A keep-or-discard gate. Did the modification improve the metric? Keep it. Did it make things worse? Revert. This is the simplest possible optimization strategy, and it works because the agent can run hundreds of experiments in the time a human runs one.

The organizations that apply this pattern won't just produce better outputs. They'll develop a systematic method for continuous improvement that compounds over time. Every experiment teaches the agent (and the team reviewing its results) something about how their systems respond to modification. That knowledge compounds in exactly the way we've been describing across Imagine: each iteration makes the next one faster, more targeted, and more likely to succeed.

What This Means for INS

We've already applied the autoresearch pattern to our Imagine blog skill, and the results are measurable: a 5-point average improvement from ten experiments (three kept, seven reverted), with an integrated refine loop now running on every post we produce.

But the pattern extends well beyond content. We see three immediate opportunities:

Custom tool generation: We build internal tools for everything from inventory sync to project scoping. Each tool has measurable quality signals (test pass rate, user completion rate, error frequency). The autoresearch loop could iterate on the prompts and specifications that generate those tools, improving output quality the same way it improved our writing instructions.
Customer documentation quality: Our case studies, technical guides, and service descriptions have structured quality criteria similar to our blog scoring function. Applying the evaluate-and-refine pattern to customer-facing documentation creates the same compounding effect we've seen with Imagine.
Proposal generation: As we discussed in 14 Projects, 12 Months, Zero Without AI, our development velocity has accelerated dramatically. The autoresearch pattern could improve the SOW and proposal templates we use for every customer engagement, iterating on clarity, completeness, and compliance with customer requirements.
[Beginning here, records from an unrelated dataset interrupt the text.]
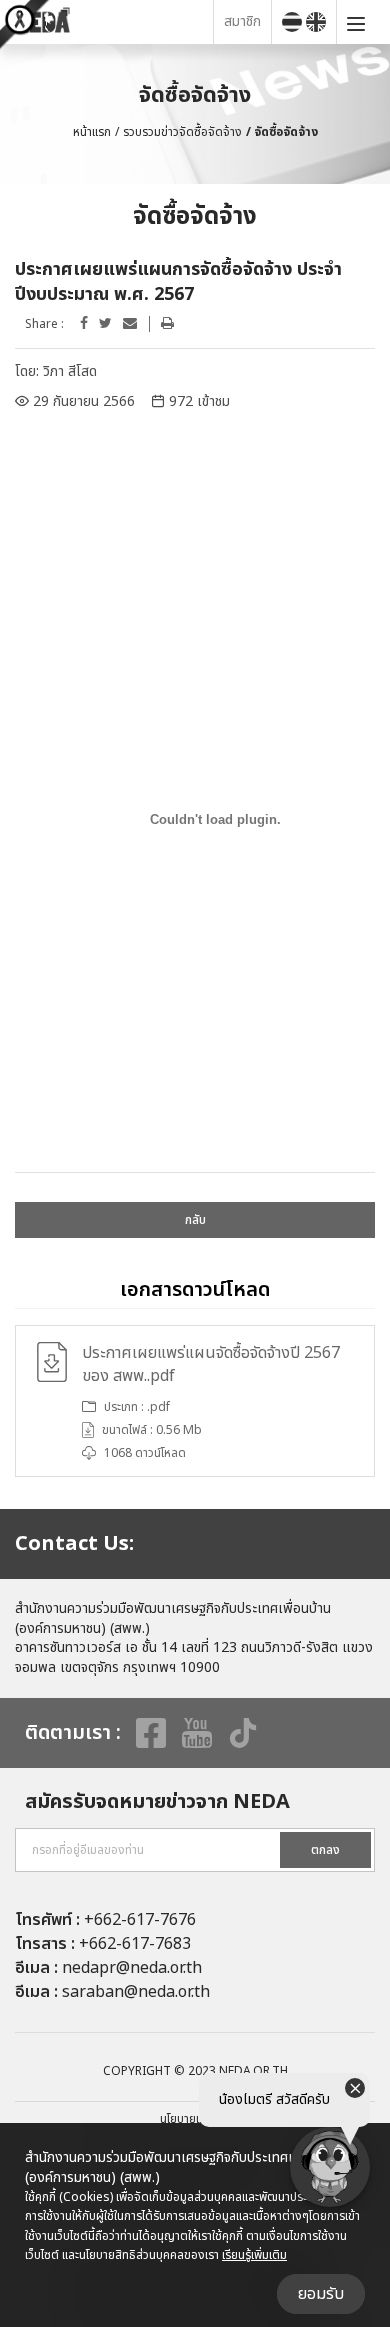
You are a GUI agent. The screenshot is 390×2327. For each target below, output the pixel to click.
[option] (195, 1401)
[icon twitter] (105, 323)
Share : (44, 324)
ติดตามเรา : (73, 1733)
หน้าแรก (92, 132)
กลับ (195, 1220)
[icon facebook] (84, 323)
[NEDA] (111, 21)
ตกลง (325, 1850)
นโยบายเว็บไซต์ (195, 2119)
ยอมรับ (321, 2294)
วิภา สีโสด (70, 371)
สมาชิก (242, 21)
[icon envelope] (130, 323)
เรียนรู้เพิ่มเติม (254, 2255)
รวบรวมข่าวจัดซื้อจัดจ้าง (182, 132)
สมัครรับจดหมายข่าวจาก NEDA (157, 1802)
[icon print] (167, 323)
The pattern is simple enough to implement in a day and general enough to apply anywhere we have a quality metric. That's the definition of a primitive that compounds.

The Path Forward

Karpathy described the next step for autoresearch as "asynchronously massively collaborative for agents. The goal is not to emulate a single PhD student, it's to emulate a research community." He also predicted that "all LLM frontier labs will do this. It's the final boss battle."

For organizations outside frontier AI labs, the implications are more immediate and more practical. The autoresearch pattern gives you a systematic method for improving any AI-assisted workflow. The barrier to entry is three files and a quality metric. The potential is limited only by how many processes in your organization have measurable outputs.

As we discussed in The New Default, the question has shifted from "How can we use AI?" to "Why aren't we using AI?" The autoresearch pattern pushes that question one level deeper: you're using AI, but are you letting AI improve how you use AI? The answer to that question separates organizations that use AI as a tool from organizations that build AI into a compounding flywheel.

We've shown the numbers. Baselines averaging 83.7, finals averaging 88.3. Three kept changes out of ten experiments. The change that worked best was one no human would have prioritized. The seven reverts taught us more about our instructions than the three keeps did, including which single line was secretly holding the entire abundance score together. Every experiment, kept or reverted, made the system smarter. That's the autoresearch pattern. And it compounds.

The Optimization Loop

Three files. One metric. An agent that never sleeps. The autoresearch pattern doesn't care whether you're optimizing a neural network, a blog post, or a business process. It cares about one thing: is the next version better than the last? If you can measure it, you can improve it. If you can automate the measurement, you can improve it while you sleep. The teams that build this into their workflows now will compound their advantage with every cycle.